In questa situazione, il nostro ministro della Salute potrebbe farsi promotore di un’iniziativa atta a costituire unità di produzione di farmaci antivirali e antiepidemici (gli istituti chimico-farmacologici militari potrebbero ricoprire questo ruolo?), capaci di coprire le necessità indotte da profilassi e trattamenti di massa, sotto la diretta responsabilità del commissario europeo alla Salute. In tal modo, si potrebbero affrontare preventivamente i problemi legali, legati al regime dei diritti di proprietà dei farmaci, magari prevedendo il pagamento di royalty in somma fissa. (1)
Potrebbero essere risolti così anche i problemi tecnici connessi alle strozzature per le limitate capacità produttive, e che potrebbero portare i paesi produttori di vaccini a sospenderne, per motivi sanitari, l’esportazione.
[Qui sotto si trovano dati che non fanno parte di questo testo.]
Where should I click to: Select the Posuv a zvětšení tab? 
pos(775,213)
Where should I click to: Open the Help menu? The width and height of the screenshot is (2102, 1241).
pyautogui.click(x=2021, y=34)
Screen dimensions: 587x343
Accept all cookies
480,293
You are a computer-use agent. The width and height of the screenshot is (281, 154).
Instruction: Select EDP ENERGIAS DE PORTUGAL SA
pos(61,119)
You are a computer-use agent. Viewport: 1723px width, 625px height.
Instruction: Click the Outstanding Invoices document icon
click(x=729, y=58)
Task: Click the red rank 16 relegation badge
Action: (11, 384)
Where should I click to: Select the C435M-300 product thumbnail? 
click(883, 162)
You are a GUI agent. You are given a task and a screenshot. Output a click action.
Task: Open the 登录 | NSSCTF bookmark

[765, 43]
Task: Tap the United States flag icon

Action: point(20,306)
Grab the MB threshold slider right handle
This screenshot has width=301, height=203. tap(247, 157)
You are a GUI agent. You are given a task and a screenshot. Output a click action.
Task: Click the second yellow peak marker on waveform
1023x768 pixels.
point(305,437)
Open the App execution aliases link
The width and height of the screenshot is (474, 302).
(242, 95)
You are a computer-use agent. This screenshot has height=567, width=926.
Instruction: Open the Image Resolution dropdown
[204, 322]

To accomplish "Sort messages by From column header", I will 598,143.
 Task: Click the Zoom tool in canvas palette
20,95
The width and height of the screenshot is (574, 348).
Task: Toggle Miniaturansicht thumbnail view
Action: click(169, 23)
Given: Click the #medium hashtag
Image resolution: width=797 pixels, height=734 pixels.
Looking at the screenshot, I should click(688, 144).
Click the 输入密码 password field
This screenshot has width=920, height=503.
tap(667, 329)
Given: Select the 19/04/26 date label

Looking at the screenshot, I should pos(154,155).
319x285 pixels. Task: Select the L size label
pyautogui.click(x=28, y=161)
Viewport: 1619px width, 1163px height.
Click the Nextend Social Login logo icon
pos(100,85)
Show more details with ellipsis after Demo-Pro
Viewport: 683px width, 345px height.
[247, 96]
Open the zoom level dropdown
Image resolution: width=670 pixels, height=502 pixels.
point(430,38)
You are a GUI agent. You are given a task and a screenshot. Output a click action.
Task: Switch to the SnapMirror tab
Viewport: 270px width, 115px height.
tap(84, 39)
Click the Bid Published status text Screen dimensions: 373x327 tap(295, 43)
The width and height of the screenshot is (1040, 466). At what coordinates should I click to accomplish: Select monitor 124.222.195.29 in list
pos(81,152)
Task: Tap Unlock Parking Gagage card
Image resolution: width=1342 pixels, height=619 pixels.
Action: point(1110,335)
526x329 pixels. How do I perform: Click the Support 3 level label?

L’esperienza di paesi come il Sud Africa, che da tempo produce antivirali contro l’Aids, può rivelarsi preziosa per evitare che gli effetti di scarsità si scarichino immediatamente sui paesi in via di sviluppo, in prima linea nel fronteggiare la possibile epidemia.
La pandemia di influenza aviaria A(H5N1) appare sempre più probabile, soprattutto dopo la recente scoperta che la terribile Spagnola altro non era che un virus mutato di influenza aviaria. Tuttavia, si è ancora in tempo per impedire che si trasformi in una catastrofe umanitaria di medievale memoria. E dagli incalcolabili danni economici.
Per saperne di più
WHO, 2005, Responding to the avian influenza pandemic threat. Recommended strategic actions, (2 settembre 2005),
http://www.who.int/csr/resources/publications/influenza/WHO_CDS_CSR_GIP_05_8-EN.pdfBasili, M. e Franzini, M. 2005, "The Avian Flu Disease: A Case of Precautionary Failure", Quaderni del Dipartimento di Economia Politica 454, Siena,
http://www.econ-pol.unisi.it/quaderni.html.)Basili, M. e Franzini, M. 2004, "Institutions and the Precautionary Principle: the Case of Mad Cow Disease", in Risk, Decision and Policy, 9 (1), pp. 9-21.
(1) Aspri conflitti legali già si segnalano tra le due imprese di biotecnologie inventrici di due farmaci antivirali e le due imprese produttrici europee.